How does one compute the cardinality of the set of functions $f:\mathbb{R} \to \mathbb{R}$ (not necessarily continuous)?


All you need is a few basics of cardinal arithmetic: if $\kappa$ and $\lambda$ are cardinals, none of them zero, and at least one of them is infinite, then $\kappa+\lambda = \kappa\lambda = \max\{\kappa,\lambda\}$. And cardinal exponentiation satisfies some of the same laws as regular exponentiation; in particular, $(\kappa^{\lambda})^{\nu} = \kappa^{\lambda\nu}$.

The cardinality of the set of all real functions is then $$|\mathbb{R}|^{|\mathbb{R}|} =\mathfrak{c}^{\mathfrak{c}} = (2^{\aleph_0})^{2^{\aleph_0}} = 2^{\aleph_02^{\aleph_0}} = 2^{2^{\aleph_0}} = 2^{\mathfrak{c}}.$$ In other words, it is equal to the cardinality of the power set of $\mathbb{R}$.

With a few extra facts, you can get more.
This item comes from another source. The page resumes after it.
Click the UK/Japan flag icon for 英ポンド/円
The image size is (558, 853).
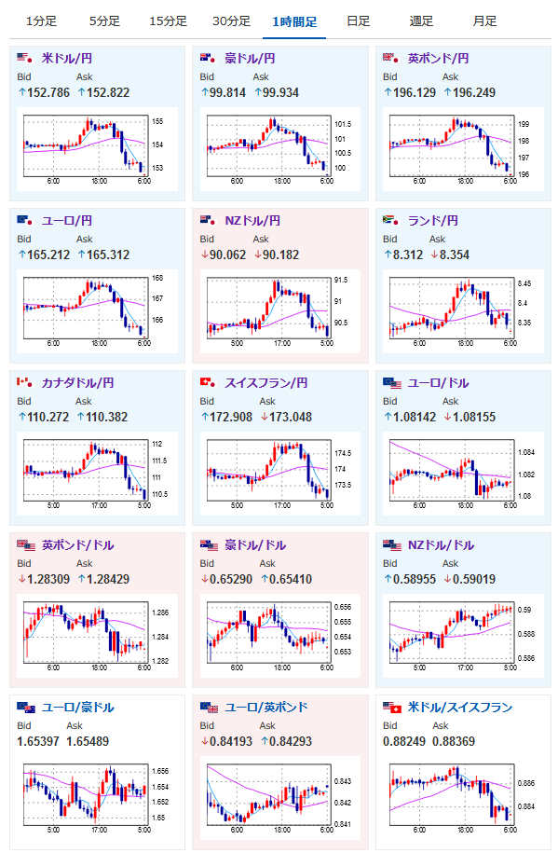click(x=391, y=58)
In general, if $\kappa$ is an infinite cardinal, and $2\leq\lambda\leq\kappa$, then $\lambda^{\kappa}=2^{\kappa}$. This follows because: $$2^{\kappa} \leq \lambda^{\kappa} \leq (2^{\lambda})^{\kappa} = 2^{\lambda\kappa} = 2^{\kappa},$$ so you get equality throughout. The extra information you need for this is to know that if $\kappa$, $\lambda$, and $\nu$ are nonzero cardinals, $\kappa\leq\lambda$, then $\kappa^{\nu}\leq \lambda^{\nu}$.

In particular, for any infinite cardinal $\kappa$ you have $\kappa^{\kappa} = 2^{\kappa}$.
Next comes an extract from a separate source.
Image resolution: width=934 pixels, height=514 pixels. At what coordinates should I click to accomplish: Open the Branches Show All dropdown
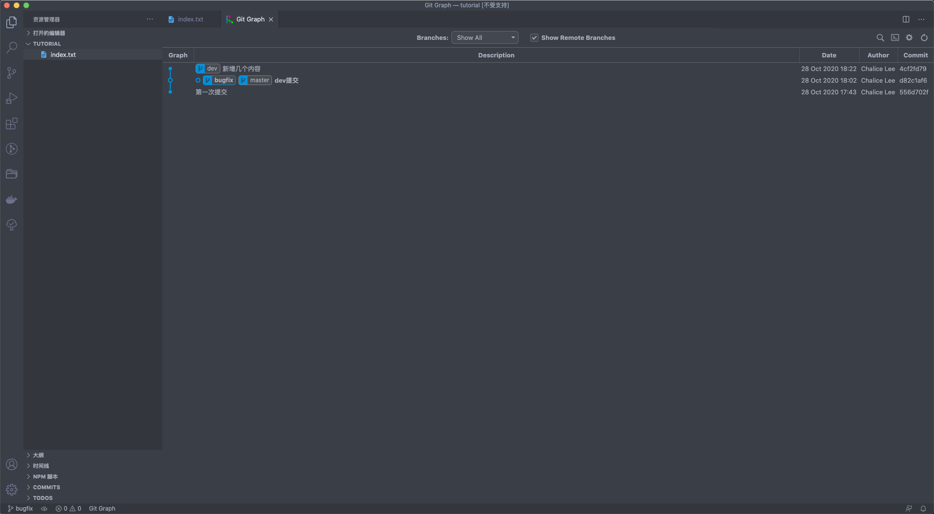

I guess that you know that $|\mathbb{N}| = |\mathbb{N}\times\mathbb{N}|$ and thus $|\mathbb{R}| = |2^{\mathbb{N}}| = |2^{\mathbb{N}\times\mathbb{N}}| = |2^\mathbb{N}\times 2^\mathbb{N}| = |\mathbb{R}\times\mathbb{R}|$

This means that $|P(\mathbb{R})| = |P(\mathbb{R}\times\mathbb{R})|$. Since $f\colon\mathbb{R}\to\mathbb{R}$ is an element of $P(\mathbb{R}\times\mathbb{R})$ you have that $\mathbb{R}^\mathbb{R}$ (all the functions from $\mathbb{R}$ to itself) is of cardinality less or equal to the one of $P(\mathbb{R}\times\mathbb{R})$ which in turn means that $|\mathbb{R}^\mathbb{R}|\le |P(\mathbb{R})|$.

Now, since $|P(\mathbb{R})| = |2^\mathbb{R}|$ which is the set of all functions from $\mathbb{R}$ to $\{0,1\}$, and clearly every function from $\mathbb{R}$ into $\{0,1\}$ is in particular a function from $\mathbb{R}$ into itself, we have: $$|P(\mathbb{R})| = |2^\mathbb{R}| \le |\mathbb{R}^\mathbb{R}| \le |P(\mathbb{R}\times\mathbb{R})| = |P(\mathbb{R})|$$

So all in all we have that $|\mathbb{R}^\mathbb{R}| = |P(\mathbb{R})| = |2^\mathbb{R}|$.